The original, shorter route would have gone more or less straight from Healesville to Lilydale, but the line they ended up building ran via Yarra Glen and followed the valley more directly. With the risk of flooding increasing that way, it explained why those trestle bridges needed to be built and why it cost so much more, but if they hadn’t built it that way, we probably wouldn’t have the Yarra Valley Railway we have today, and Yarra Glen probably wouldn’t even have had a station at all.

I was amused, though, by the 1942 letter to the local paper Healesville and Yarra Glen Guardian pointing out that the Cobb & Co carriage service Melbourne to Healesville used to take 5 hours to do the 40 mile journey in 1882, including a change of horses at Blackburn and lunch in Lilydale! The correspondent complained that in 53 years since the railway opened, the journey time had been reduced by only 16 minutes!

My favourite story dates from 1937, and links the Healesville railway to the town’s other main attraction, the Sanctuary. It seems that was the year 113 new snakes arrived in the Sanctuary, and a public appeal went out for ‘frogs, mice and birds’ to feed the new residents.

The trouble was, the public sent fifty dozen (that’s 600 or so) live mice, birds and frogs in packages that were all deposited at Healesville Station. So, apart from the logistical issue of how to get them to the Sanctuary, there were a few financial issues to deal with, since some were sent in packages with postage to be paid by the receiver (!) and some members of the public apparently believed they’d be receiving 4/6 (about 35c) for a dozen frogs….I also found a note from the Sanctuary staff saying they were actually offering 3d for 12 frogs, which amounts to about 2c.

I also enjoyed reading the story of the burglary at the station in 1929. I’m sure it was a pain for the staff at the time, but the thieves got away with ‘a box of butter and 1/6 (about 3c) in silver’. Still it was breaking and entering so the police were called and three officers got on the case: Detective Lee, Constable Cain and Constable Constable (yes, really). And still they didn’t get the culprits, it seems…

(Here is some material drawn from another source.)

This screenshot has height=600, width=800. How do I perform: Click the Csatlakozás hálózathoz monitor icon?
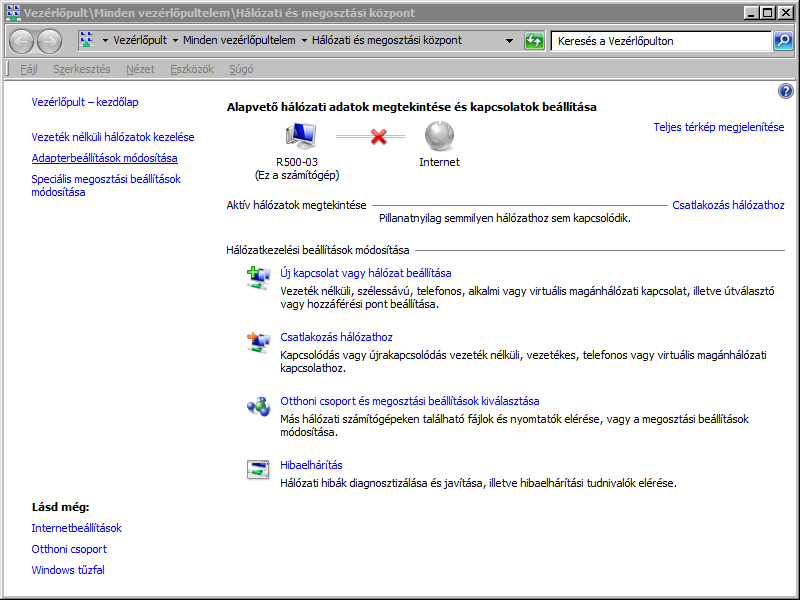258,343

People linked to this place

Staff tended to stick around a long time (not surprising with those working conditions I mentioned above…) so when they retired or moved on, there would often be big gatherings of colleagues and passengers to see them off. I loved the 1928 story of Mr E Johnson who retired after 46 years on the railways, 16 of which had been on Healesville Station platform. His colleagues got together and bought him the railways watch he had used to see trains off for the past 16 years. What a nice gesture. The watch had been Mr Johnson’s ‘daily companion’ for 16 years and he had looked at its face as often as he had looked at his own., said the goodbye speech from the station master.

What are your memories of the Yarra Valley Railway or the Healesville – Lilydale line?

Did you ever travel on the line when regular passenger services were still operating before 1980? Or any of your relatives speak of the days when steam trains still ran here?

Have you been on the Yarra Valley Railway and got a good story to tell?

Any comments or stories would be welcome – just fill in the comment box below.

Other links and writings on the Yarra Valley Railway

The Yarra Valley Echoes website published a fantastic blog on the restoration of the bridges – it’s more engineering than travel writing but still really good material here.

This bushwalking blogger rode the Yarra Valley Railway in 2012.

This blog for things to do with toddlers came to the Yarra Valley Railway and liked it.

Even the Mormons have reported on volunteer work on the railway!

Coffee before the journey or when you get back?

Best coffee in Healesville (and best bread, definitely) is probably at Habituel bakery and roastery, but that is at the other end of town towards the Sanctuary. And it does get very busy on a Sunday.

We actually liked Wombats Chai Café, which is the last ‘shop’ on the main road into Healesville and really near the railway station. Coffee is locally roasted by Great Divide Coffee, with teas from Tielka Teas and some really good chais to choose from.